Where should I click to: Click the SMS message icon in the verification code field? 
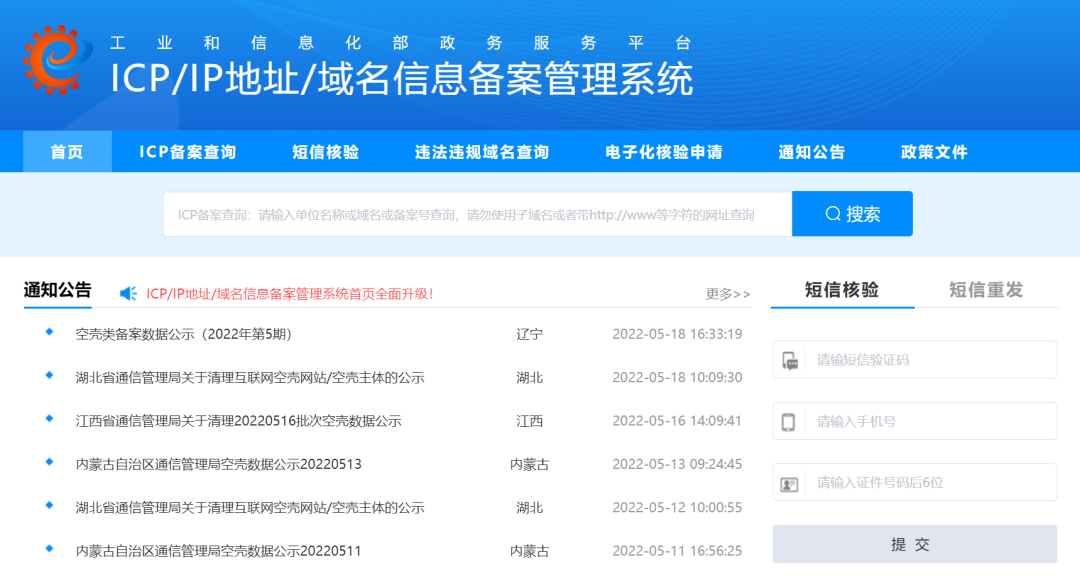(x=790, y=360)
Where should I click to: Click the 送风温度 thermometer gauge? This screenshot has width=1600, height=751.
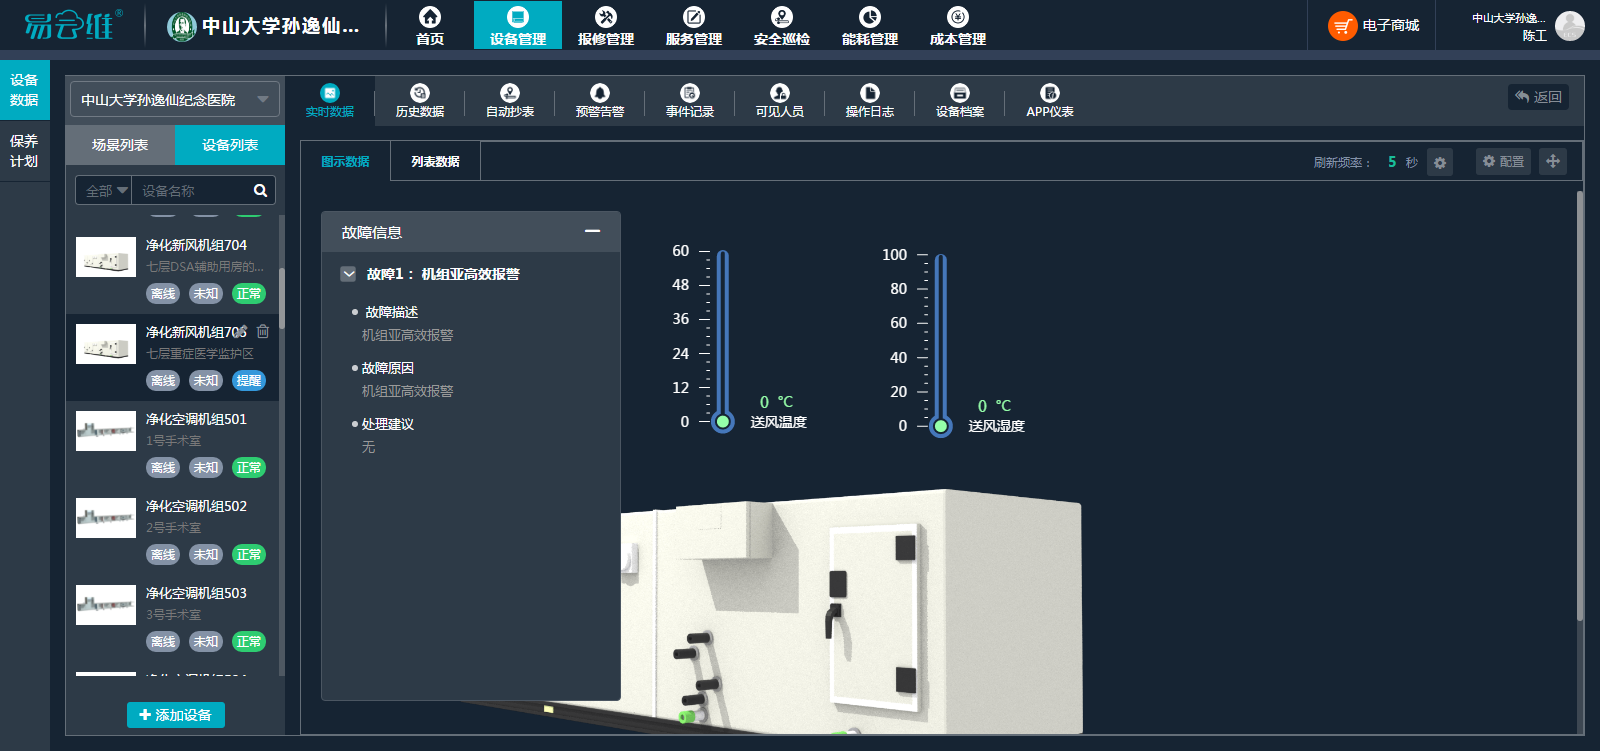[x=723, y=340]
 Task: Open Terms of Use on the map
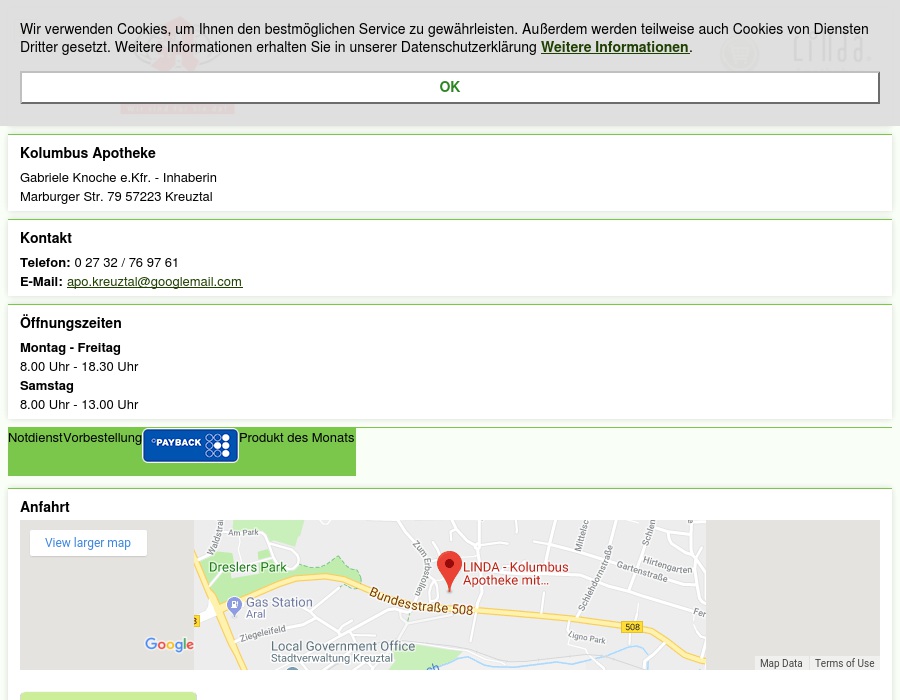[x=844, y=663]
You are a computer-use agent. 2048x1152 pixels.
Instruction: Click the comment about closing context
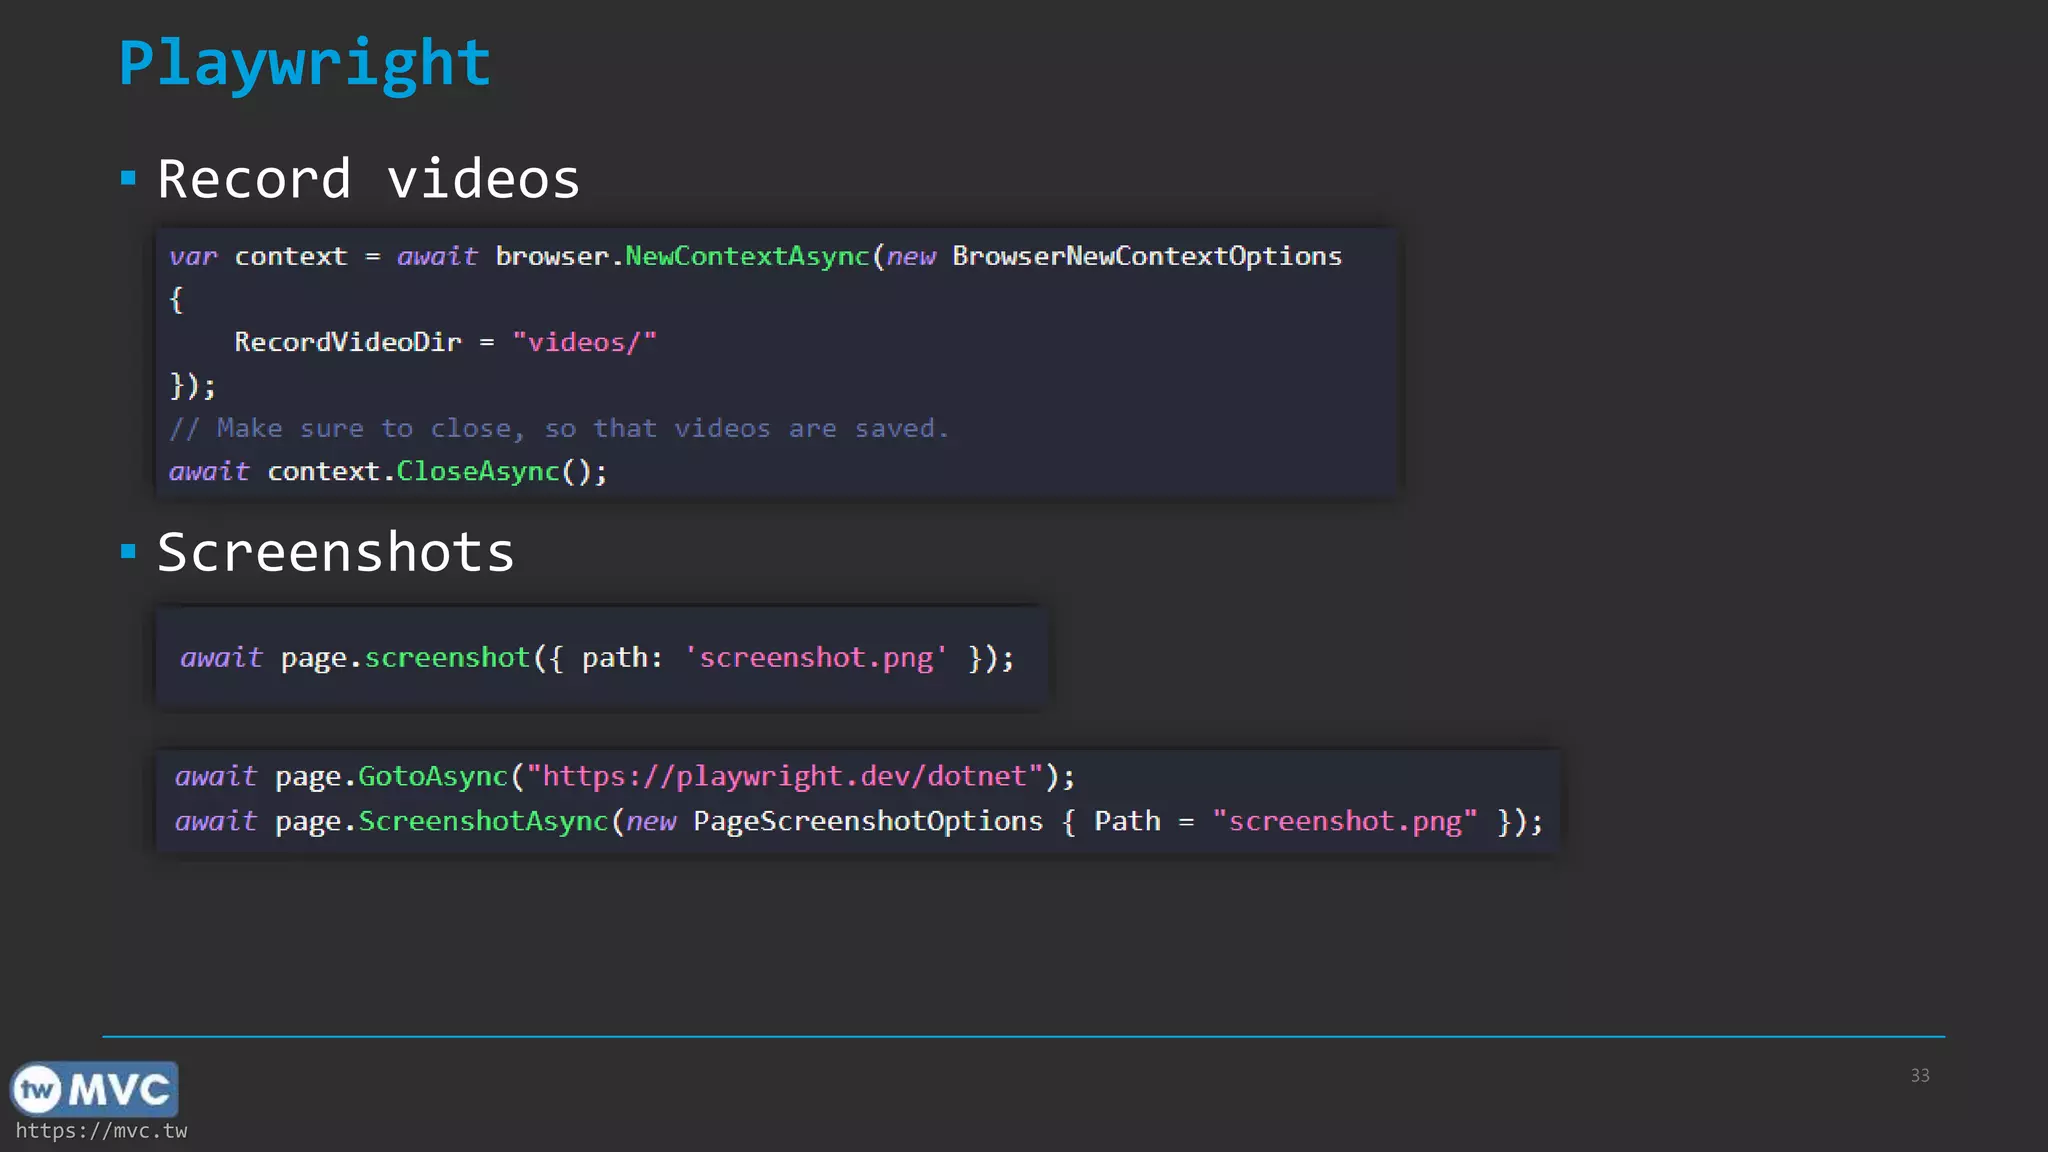[x=558, y=428]
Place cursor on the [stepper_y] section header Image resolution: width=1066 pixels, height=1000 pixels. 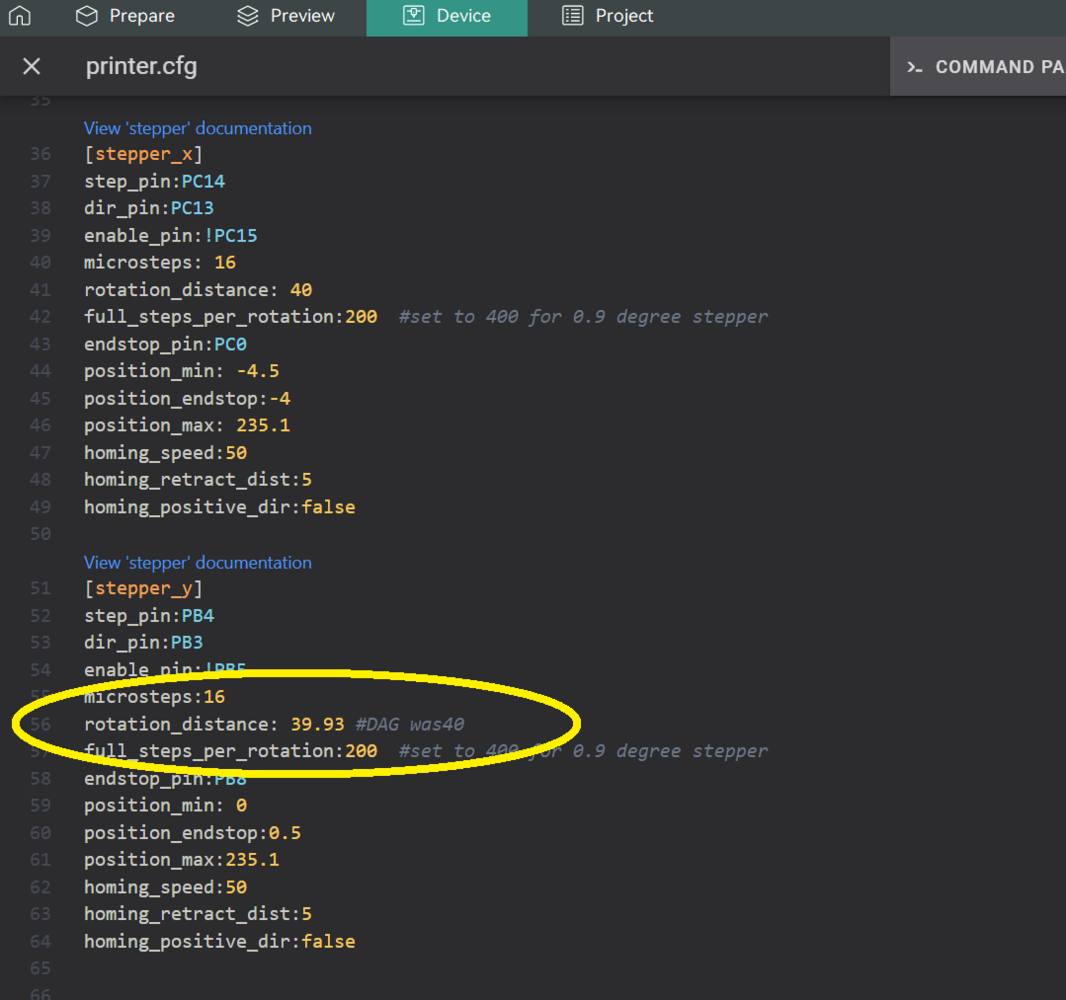[143, 588]
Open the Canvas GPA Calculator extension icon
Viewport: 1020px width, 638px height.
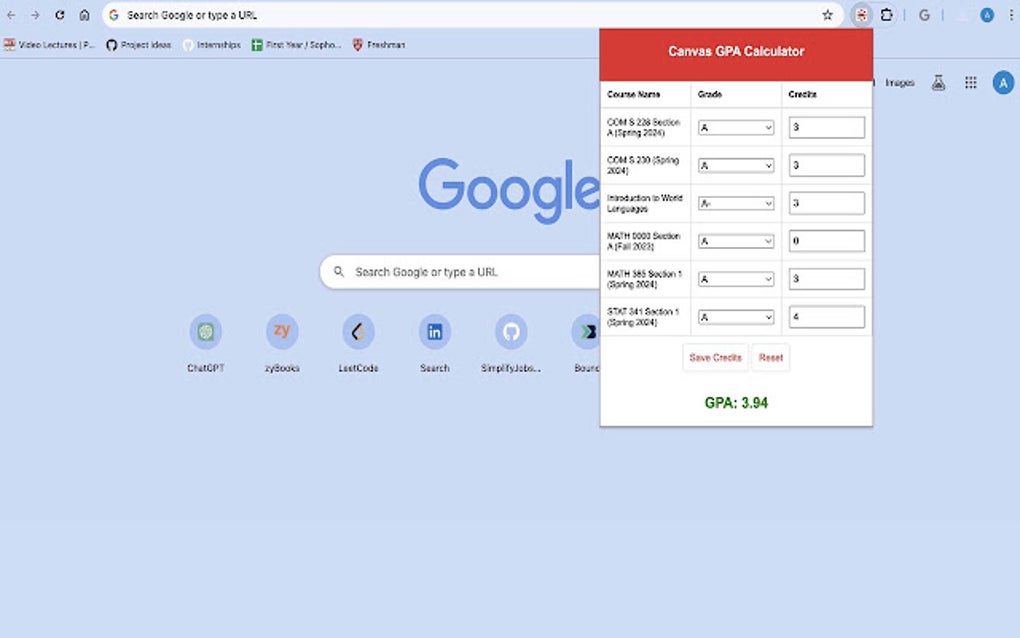860,16
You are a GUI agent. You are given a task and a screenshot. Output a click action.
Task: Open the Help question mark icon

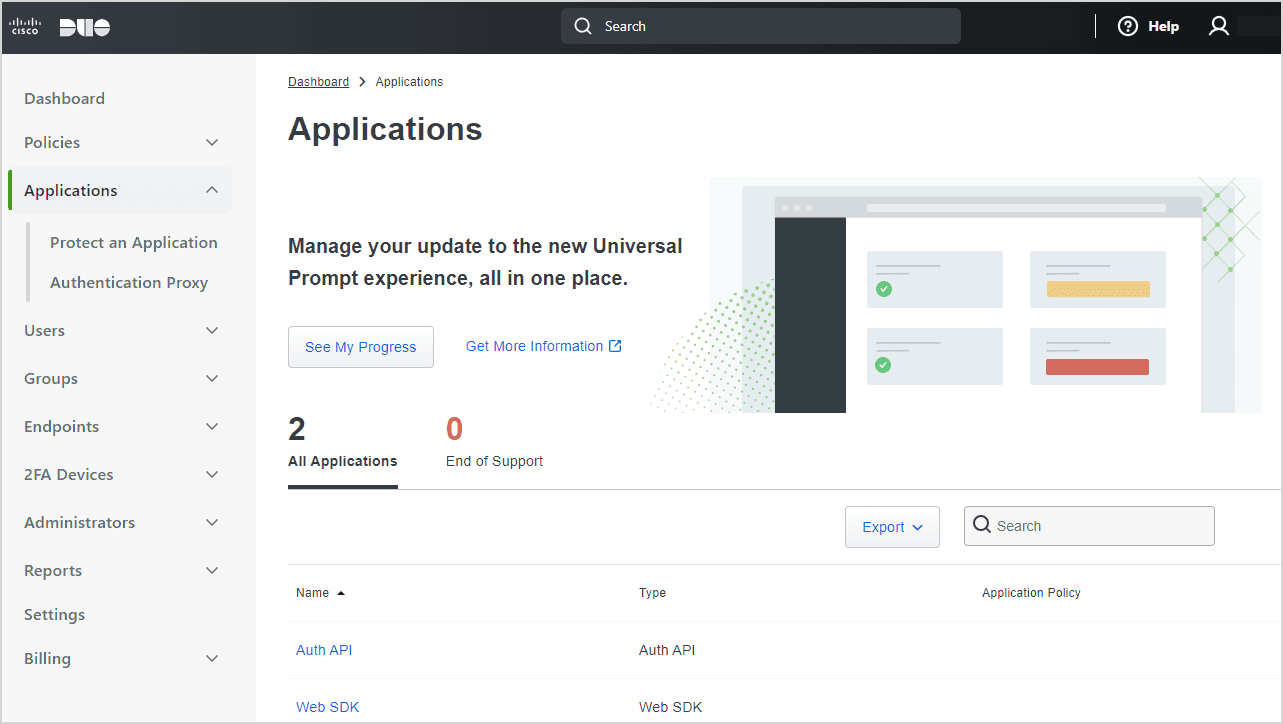coord(1128,27)
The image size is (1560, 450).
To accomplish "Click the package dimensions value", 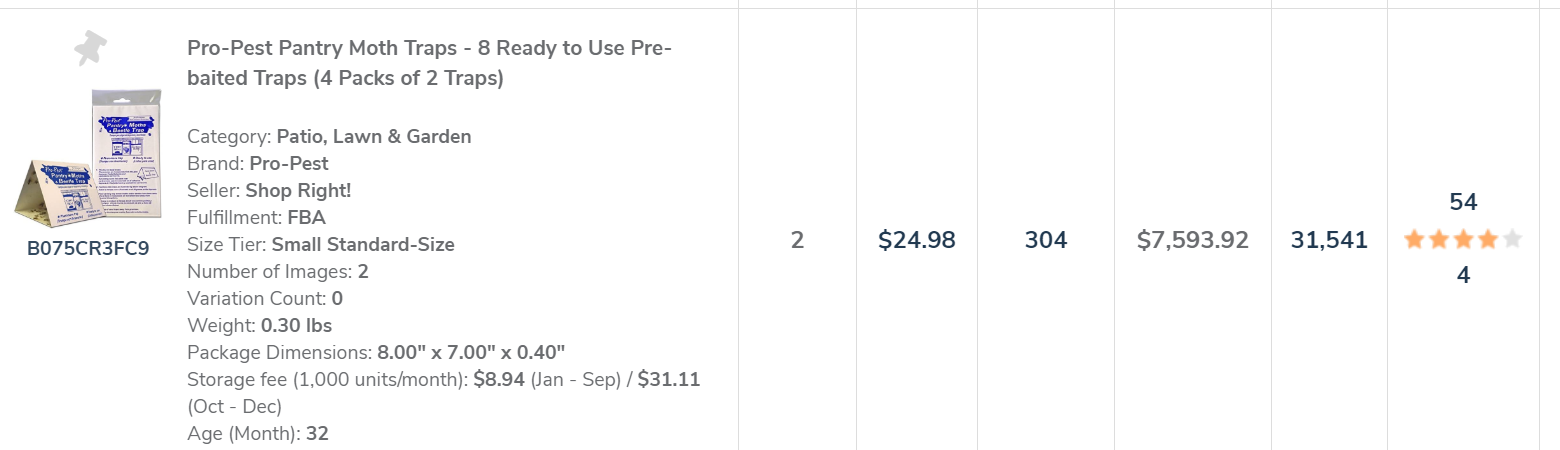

_PROBLEM DETAILS_
Recast everything from the line containing "The image size is (1560, 450)." down to the end of the data as a Markdown table with the columns Index and Text, skipping blank lines and leaving the pictures out.

_ANSWER TO THE TASK_
| Index | Text |
|---|---|
| 1 | The image size is (1560, 450). |
| 2 | To accomplish "Click the package dimensions value",  |